[A run of records]
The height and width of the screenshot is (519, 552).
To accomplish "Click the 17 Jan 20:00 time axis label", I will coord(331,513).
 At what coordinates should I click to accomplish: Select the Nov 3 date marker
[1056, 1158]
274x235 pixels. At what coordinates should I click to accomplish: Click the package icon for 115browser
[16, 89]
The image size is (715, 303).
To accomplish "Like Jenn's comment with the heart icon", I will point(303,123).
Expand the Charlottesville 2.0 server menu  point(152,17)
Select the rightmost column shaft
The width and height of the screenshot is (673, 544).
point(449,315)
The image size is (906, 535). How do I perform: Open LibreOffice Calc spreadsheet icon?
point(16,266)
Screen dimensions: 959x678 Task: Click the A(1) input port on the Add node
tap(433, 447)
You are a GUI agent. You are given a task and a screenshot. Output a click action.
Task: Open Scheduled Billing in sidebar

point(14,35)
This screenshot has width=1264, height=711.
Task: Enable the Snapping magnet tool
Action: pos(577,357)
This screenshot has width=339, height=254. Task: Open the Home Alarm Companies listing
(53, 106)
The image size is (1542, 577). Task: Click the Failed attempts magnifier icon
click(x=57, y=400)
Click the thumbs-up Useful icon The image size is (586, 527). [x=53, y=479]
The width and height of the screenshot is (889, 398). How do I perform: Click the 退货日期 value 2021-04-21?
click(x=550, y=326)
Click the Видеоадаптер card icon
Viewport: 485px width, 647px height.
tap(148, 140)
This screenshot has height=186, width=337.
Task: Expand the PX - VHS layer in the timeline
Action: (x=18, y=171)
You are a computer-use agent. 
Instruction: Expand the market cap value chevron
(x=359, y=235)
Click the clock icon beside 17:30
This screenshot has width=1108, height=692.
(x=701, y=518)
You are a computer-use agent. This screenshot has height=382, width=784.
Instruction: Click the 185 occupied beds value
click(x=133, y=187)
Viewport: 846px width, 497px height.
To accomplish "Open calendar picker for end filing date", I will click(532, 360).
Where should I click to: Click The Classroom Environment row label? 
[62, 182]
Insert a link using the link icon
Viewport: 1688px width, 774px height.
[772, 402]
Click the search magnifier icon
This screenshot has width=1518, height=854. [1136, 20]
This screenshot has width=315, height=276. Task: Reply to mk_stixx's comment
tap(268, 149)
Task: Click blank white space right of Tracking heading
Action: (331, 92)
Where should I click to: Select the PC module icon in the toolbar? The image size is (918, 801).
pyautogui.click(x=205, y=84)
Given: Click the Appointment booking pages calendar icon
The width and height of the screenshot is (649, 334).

▶ DIRECTION: Rewrite the data from the start through the line holding "click(x=550, y=326)", inclusive, switching "coordinates" to "position" and leaving everything else the same.

▶ PROBLEM SOLUTION:
The height and width of the screenshot is (519, 552).
To accomplish "Click the 17 Jan 20:00 time axis label", I will coord(331,513).
 At what position should I click to accomplish: Select the Nov 3 date marker
[1056, 1158]
274x235 pixels. At what position should I click to accomplish: Click the package icon for 115browser
[16, 89]
The image size is (715, 303).
To accomplish "Like Jenn's comment with the heart icon", I will point(303,123).
Expand the Charlottesville 2.0 server menu  point(152,17)
Select the rightmost column shaft
The width and height of the screenshot is (673, 544).
point(449,315)
The image size is (906, 535). How do I perform: Open LibreOffice Calc spreadsheet icon?
point(16,266)
Screen dimensions: 959x678 Task: Click the A(1) input port on the Add node
tap(433, 447)
You are a GUI agent. You are given a task and a screenshot. Output a click action.
Task: Open Scheduled Billing in sidebar

point(14,35)
This screenshot has width=1264, height=711.
Task: Enable the Snapping magnet tool
Action: pos(577,357)
This screenshot has width=339, height=254. Task: Open the Home Alarm Companies listing
(53, 106)
The image size is (1542, 577). Task: Click the Failed attempts magnifier icon
click(x=57, y=400)
Click the thumbs-up Useful icon The image size is (586, 527). [x=53, y=479]
The width and height of the screenshot is (889, 398). How do I perform: Click the 退货日期 value 2021-04-21?
click(x=550, y=326)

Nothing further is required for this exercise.